2.10.6. 基本構文#

ここでは、Perl プログラミングにおいて頻繁に使用される基本的な文法として、条件構文と繰り返し構文について解説します。これらはデータの内容に応じて処理を分岐させたり、同じ処理を何度も繰り返したりする際に利用されます。

2.10.6.1. 条件構文#

条件構文は、ある条件が真か偽かによって処理内容を切り替えるために使用します。Perl では主に ifif elseif elsif else という形式が用いられます。

最も基本的な構文が if 文です。条件が真の場合にのみ、ブロック内の処理が実行されます。

my $x = 10;

if ($x > 5) {
    print "x is greater than 5\n";
}

上記の例では、$x が 5 より大きいため、メッセージが表示されます。

条件が偽の場合に別の処理を行いたい場合は else を使用します。

my $x = 3;

if ($x > 5) {
    print "x is greater than 5\n";
} else {
    print "x is 5 or less\n";
}

この場合、$x は 5 以下なので、else 側の処理が実行されます。

複数の条件を順番に評価したい場合は elsif を用います。条件は上から順に評価され、最初に真となったブロックのみが実行されます。

my $x = 5;

if ($x > 5) {
    print "x is greater than 5\n";
} elsif ($x == 5) {
    print "x is equal to 5\n";
} else {
    print "x is less than 5\n";
}

この例では $x が 5 と等しいため、2 番目の条件が真となり、そのブロックが実行されます。

2.10.6.2. 繰り返し構文#

同じ処理を複数回実行したい場合には繰り返し構文を利用します。Perl では主に for 文と while 文が使用されます。

2.10.6.2.1. for#

for 文は、あらかじめ決められた回数だけ処理を繰り返したい場合に便利です。初期化、継続条件、更新処理を 1 行で記述できます。

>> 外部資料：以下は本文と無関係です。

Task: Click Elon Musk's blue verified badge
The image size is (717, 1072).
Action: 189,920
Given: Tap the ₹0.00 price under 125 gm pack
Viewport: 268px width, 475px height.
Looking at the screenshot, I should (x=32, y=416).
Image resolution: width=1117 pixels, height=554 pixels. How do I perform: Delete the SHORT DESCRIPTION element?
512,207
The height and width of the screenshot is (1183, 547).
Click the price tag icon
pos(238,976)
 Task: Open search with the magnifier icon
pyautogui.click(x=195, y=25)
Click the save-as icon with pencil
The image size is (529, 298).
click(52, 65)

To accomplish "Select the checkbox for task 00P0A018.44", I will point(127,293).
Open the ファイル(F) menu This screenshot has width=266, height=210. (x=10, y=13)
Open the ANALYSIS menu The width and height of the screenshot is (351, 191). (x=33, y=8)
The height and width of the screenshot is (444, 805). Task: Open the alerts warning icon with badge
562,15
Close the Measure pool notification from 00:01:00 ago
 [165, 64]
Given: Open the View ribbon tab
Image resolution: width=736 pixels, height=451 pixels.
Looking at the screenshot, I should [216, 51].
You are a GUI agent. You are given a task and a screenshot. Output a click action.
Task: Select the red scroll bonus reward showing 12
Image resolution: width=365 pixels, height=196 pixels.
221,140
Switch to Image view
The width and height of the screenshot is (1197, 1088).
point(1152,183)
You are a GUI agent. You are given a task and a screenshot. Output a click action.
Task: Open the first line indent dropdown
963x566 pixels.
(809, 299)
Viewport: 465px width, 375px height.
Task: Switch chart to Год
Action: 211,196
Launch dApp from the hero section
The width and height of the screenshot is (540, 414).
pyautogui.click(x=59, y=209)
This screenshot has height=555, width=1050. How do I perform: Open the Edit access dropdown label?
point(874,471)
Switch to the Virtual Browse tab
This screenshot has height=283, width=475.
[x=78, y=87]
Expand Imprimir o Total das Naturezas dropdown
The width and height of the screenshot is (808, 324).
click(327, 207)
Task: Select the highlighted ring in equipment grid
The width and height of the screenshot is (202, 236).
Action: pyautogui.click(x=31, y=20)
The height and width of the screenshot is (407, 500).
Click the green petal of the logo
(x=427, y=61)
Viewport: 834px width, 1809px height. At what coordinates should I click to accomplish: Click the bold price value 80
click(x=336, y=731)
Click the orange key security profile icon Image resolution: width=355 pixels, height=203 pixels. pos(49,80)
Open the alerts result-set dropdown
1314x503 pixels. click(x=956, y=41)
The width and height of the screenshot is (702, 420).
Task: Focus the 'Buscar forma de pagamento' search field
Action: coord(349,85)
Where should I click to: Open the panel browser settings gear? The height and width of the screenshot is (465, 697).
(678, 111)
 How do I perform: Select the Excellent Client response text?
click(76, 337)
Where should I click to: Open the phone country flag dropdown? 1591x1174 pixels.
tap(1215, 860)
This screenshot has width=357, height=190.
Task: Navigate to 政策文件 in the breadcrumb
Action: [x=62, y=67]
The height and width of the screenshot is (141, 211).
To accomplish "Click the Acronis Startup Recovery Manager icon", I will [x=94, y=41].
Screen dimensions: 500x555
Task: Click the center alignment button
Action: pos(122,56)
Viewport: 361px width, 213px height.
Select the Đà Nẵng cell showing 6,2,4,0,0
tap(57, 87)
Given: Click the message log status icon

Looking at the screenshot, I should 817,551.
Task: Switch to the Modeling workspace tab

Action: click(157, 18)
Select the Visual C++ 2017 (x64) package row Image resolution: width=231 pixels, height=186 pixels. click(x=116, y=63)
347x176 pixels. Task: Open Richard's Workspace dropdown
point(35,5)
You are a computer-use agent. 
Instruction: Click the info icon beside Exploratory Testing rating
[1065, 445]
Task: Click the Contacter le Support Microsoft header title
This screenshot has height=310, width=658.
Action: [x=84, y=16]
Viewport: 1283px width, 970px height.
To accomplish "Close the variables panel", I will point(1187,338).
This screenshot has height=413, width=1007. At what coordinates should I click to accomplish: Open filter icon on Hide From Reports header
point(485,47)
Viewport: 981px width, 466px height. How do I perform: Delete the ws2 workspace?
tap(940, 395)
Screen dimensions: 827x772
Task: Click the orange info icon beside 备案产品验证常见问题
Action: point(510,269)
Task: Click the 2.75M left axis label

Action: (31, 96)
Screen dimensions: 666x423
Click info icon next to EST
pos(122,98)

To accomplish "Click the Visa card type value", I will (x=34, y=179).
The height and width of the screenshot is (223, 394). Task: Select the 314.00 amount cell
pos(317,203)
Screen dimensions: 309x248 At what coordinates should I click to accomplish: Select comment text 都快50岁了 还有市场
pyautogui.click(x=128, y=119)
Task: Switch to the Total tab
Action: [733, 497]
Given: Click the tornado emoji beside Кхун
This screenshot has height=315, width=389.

for (my $i = 0; $i < 5; $i++) {
    print $i, "\n";
}

この例では、$i が 0 から 4 まで変化しながら、5 回ループが実行されます。

配列の要素を順番に処理したい場合には、次のような書き方もよく利用されます。

my @arr = ("A", "C", "G", "T");

for my $base (@arr) {
    print $base, "\n";
}

ここでは配列 @arr の各要素が順番に $base に代入され、1 つずつ表示されます。

2.10.6.2.2. while#

while 文は、条件が真である間、処理を繰り返します。繰り返し回数が事前に決まっていない場合に適しています。

my $i = 0;

while ($i < 5) {
    print $i, "\n";
    $i++;
}

この例では $i が 5 未満である間、ループが継続されます。ループ内で $i を更新しないと無限ループになるため注意が必要です。

ファイルやデータを 1 行ずつ処理する場合にも while 文はよく使われます。例えば、標準入力から 1 行ずつ読み込む場合は次のように記述します。

while (my $line = <STDIN>) {
    chomp $line;
    print $line, "\n";
}

この構文では、入力がある間、1 行ずつ読み込んで処理を行います。

以上が Perl における代表的な条件構文と繰り返し構文です。これらを組み合わせることで、柔軟な処理の流れを実装できるようになります。